** Data section follows **

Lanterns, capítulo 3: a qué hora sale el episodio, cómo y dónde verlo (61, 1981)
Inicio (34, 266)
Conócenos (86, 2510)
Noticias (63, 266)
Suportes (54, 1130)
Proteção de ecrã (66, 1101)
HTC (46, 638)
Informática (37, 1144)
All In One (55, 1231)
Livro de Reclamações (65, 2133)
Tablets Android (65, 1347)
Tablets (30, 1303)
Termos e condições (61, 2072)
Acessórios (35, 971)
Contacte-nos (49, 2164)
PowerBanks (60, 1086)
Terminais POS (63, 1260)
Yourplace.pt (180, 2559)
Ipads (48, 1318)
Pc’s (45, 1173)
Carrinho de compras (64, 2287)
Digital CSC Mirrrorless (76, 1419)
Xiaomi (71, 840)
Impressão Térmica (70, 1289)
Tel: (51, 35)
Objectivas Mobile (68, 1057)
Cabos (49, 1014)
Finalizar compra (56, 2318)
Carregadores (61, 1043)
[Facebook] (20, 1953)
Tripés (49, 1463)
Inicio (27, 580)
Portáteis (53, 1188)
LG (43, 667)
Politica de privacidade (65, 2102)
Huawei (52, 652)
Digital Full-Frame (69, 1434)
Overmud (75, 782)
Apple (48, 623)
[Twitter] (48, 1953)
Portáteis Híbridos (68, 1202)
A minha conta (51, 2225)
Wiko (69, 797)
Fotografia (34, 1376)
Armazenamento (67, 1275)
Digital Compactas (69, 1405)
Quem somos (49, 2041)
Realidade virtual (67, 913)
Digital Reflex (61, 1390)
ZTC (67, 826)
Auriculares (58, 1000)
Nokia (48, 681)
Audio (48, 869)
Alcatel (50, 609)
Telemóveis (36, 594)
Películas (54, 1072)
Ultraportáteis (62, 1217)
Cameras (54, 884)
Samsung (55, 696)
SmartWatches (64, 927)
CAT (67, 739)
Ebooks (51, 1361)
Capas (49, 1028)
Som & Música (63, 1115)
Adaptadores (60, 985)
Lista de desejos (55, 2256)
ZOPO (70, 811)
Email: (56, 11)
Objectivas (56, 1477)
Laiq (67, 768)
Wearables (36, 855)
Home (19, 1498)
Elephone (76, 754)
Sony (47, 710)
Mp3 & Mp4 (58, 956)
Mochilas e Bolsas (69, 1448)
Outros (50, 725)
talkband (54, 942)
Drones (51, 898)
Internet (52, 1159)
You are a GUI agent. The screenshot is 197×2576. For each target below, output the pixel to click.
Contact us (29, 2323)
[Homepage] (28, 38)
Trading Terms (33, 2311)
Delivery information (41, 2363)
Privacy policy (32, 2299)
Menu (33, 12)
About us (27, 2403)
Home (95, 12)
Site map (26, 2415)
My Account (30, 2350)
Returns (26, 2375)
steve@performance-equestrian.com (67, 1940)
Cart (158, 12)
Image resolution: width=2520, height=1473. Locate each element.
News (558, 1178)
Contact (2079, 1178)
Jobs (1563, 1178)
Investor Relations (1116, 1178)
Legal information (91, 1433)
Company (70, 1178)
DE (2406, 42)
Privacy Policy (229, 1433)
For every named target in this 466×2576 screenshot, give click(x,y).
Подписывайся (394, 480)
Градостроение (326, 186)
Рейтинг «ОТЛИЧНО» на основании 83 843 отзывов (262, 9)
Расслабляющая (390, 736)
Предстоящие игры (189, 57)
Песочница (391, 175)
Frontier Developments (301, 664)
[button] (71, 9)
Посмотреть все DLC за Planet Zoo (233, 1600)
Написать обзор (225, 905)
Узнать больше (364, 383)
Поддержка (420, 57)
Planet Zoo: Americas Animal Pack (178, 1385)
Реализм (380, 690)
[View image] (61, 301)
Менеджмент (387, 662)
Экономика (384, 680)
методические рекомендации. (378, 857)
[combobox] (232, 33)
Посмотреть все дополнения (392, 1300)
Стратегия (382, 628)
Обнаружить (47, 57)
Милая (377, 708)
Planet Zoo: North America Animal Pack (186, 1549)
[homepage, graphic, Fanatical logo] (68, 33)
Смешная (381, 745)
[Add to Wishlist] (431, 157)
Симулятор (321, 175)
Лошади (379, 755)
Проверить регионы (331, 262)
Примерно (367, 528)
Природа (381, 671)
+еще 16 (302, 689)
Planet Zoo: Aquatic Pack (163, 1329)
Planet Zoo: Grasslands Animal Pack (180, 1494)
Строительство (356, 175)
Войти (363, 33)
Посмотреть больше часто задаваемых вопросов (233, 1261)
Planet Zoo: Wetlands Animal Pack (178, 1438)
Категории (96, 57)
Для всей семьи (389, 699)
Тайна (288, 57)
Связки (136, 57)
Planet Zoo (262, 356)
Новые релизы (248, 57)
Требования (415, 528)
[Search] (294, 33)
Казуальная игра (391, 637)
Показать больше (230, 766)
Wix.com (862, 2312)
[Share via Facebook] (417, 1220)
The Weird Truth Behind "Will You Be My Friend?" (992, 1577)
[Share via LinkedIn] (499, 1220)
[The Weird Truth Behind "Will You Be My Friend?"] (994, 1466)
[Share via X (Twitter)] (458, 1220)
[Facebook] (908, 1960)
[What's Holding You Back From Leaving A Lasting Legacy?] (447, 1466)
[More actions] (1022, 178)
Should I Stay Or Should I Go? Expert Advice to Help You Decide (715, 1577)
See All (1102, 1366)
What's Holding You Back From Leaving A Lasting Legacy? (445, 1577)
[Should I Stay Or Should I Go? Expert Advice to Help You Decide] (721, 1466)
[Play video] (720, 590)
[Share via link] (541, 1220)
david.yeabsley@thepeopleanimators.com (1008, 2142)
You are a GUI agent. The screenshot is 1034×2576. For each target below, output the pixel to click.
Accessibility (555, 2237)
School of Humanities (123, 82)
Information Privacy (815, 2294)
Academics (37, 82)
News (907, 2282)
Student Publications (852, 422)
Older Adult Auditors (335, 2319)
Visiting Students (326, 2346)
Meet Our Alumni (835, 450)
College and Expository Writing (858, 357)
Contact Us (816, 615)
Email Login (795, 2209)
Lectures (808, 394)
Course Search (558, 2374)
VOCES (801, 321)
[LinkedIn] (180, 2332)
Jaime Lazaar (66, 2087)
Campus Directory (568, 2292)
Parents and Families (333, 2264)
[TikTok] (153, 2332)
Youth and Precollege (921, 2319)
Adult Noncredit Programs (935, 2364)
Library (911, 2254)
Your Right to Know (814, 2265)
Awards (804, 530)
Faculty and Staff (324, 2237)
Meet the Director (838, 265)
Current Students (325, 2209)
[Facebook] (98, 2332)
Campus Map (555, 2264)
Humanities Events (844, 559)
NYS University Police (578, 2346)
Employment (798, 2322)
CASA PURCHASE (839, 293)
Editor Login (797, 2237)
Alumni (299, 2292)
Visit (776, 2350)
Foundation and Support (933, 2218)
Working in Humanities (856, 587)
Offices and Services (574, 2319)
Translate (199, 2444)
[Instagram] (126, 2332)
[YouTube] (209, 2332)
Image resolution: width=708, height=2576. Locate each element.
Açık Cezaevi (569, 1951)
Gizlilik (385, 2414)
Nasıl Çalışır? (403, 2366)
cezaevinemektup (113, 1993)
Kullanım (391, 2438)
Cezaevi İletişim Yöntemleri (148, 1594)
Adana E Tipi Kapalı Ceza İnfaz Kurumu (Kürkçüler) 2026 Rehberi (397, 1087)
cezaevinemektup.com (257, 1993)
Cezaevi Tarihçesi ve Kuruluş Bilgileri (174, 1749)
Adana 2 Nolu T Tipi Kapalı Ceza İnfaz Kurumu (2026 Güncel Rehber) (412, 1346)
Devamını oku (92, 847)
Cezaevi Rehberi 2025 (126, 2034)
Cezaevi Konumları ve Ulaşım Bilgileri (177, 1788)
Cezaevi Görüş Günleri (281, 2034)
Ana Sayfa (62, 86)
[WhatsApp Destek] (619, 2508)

** End of Data section **

- **Your instructions**: Retype the entries exactly from the first line, stopping after the line with "Livro de Reclamações (65, 2133)".

- **Exercise result**:
Lanterns, capítulo 3: a qué hora sale el episodio, cómo y dónde verlo (61, 1981)
Inicio (34, 266)
Conócenos (86, 2510)
Noticias (63, 266)
Suportes (54, 1130)
Proteção de ecrã (66, 1101)
HTC (46, 638)
Informática (37, 1144)
All In One (55, 1231)
Livro de Reclamações (65, 2133)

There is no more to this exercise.